Internet werd gister opgeschrikt door een bug in Openssl, een open source implementatie van SSL. SSL wordt gebruikt om internetverkeer zoals wachtwoorden en websites mee te beveiligen. De zogenaamde heartbleed bug bestaat al sinds 2011 en het brede gebruik van openSSL maakt dit een enorm beveiligingslek. Voor zover bekend zijn er geen bitcoin-sites gehackt maar Bitstamp en localbitcoins gingen gisteren in ieder geval tijdelijk offline om de bug te verhelpen.
Waarom de bug nu opeens zo midden in de aandacht is komen te staan is mij niet helemaal bekend meer ook omdat tot nu toe geen grote bitcoin sites slachtoffer geworden zijn van de bug. Misschien heeft het wel te maken met het feit dat security expert Filippo Valsorda een tool heeft gemaakt waarmee iedereen simpel kan kijken of een website vatbaar is voor de bug. Hieruit bleek eerder dat grote sites zoals Coinbase en Bitpay veilig waren maar bijvoorbeeld Bitstamp zijn zaakjes nog niet op orde had. het Nederlandse Bitonic gaf ook aan niet vatbaar te zijn voor de bug.
De zogenaamde heartbleed bug maakt het mogelijk voor hackers om in te dringen in het werkgeheugen van een server en daar per keer kleine stukjes data te benaderen. Op deze manier is het voor een hacker potentieel mogelijk om achter de digitale sleutels te komen die door de website gebruikt wordt om zijn data mee te versleutelen. Eenmaal in het bezit van een sleutel zouden deze gebruikt kunnen worden door een aanvaller om al het verkeer van en naar de site te lezen en zich voor te doen als gebruikers of diensten. Het grootste probleem van de bug is dat een eventuele aanval geen sporen achterlaat zodat niet gedetecteerd kan worden of systemen gecompromitteerd zijn.
Bitstamp en Localbitcoins zijn inmiddels weer up maar meerdere sites geven aan druk bezig te zijn met de zaak te patchen en upgraden. Er kwam mij ook ter ore dat er een hack is geweest bij BTCjam waar misschien de heartbleed bug gebruikt is. Er komt ook snel een nieuwe versie uit van de officiele bitcoin-core bitcoin client. Voor zover ik nu kan zien hoef je als gemiddelde bitcoin gebruiker geen stappen te nemen. Mijn advies is wel om de komende dagen zo min mogelijk gebruik te maken van online diensten totdat de storm weer een beetje geluwd is.

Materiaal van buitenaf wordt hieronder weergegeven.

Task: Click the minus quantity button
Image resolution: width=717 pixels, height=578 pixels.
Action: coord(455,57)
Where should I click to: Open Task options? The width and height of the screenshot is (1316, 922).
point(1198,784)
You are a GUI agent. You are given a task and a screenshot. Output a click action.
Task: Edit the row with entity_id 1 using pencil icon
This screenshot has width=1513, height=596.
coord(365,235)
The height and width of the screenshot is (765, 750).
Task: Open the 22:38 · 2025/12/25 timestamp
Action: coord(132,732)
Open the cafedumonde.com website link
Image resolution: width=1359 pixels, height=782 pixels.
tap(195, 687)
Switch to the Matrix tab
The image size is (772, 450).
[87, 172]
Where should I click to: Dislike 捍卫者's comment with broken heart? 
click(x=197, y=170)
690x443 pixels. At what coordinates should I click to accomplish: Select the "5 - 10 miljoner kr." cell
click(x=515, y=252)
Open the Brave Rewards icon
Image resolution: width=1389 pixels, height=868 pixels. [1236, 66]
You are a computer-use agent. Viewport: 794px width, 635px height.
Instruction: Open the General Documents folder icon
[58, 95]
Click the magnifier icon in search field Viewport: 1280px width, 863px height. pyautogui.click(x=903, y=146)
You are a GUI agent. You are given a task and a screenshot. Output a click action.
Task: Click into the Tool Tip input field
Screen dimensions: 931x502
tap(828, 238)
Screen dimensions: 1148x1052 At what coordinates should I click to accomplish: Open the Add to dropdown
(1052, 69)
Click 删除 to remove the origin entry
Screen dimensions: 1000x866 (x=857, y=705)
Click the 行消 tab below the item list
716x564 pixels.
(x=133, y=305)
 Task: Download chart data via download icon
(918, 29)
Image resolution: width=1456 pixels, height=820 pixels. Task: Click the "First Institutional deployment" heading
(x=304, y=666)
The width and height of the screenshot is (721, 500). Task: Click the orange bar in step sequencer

Gepost door Roland de Goeij
Bedankt voor de informatie.
[quote name=”Guest”]Waarom de bug nu opeens zo midden in de aandacht is komen te staan is mij niet helemaal bekend meer[/quote]
Ik heb het python script afgetrapt en dan zie je waarom je snel moet patchen, certificaten en user/pass liggen op straat. Dit is geen laboratorium lekje of een MiTM aanval zelfs detectie is er “niet” (nu wel met idp of snort rules).
De bug is NIET al vanaf 2011 bekend!
De bug BESTAAT vanaf 2011 in de OpenSSL code, en is vanaf 2012 in officiƫle releases van OpenSSL terecht gekomen (en dus ook in software die echt gebruikt wordt).
De bug is pas sinds kort BEKEND geworden, en is daarna ook snel opgelost. Het is natuurlijk wel mogelijk dat iemand (NSA?) al eerder op de hoogte was, maar dit niet heeft bekend gemaakt.
Ok, goed om te weten, zo houden we elkaar op de hoogte.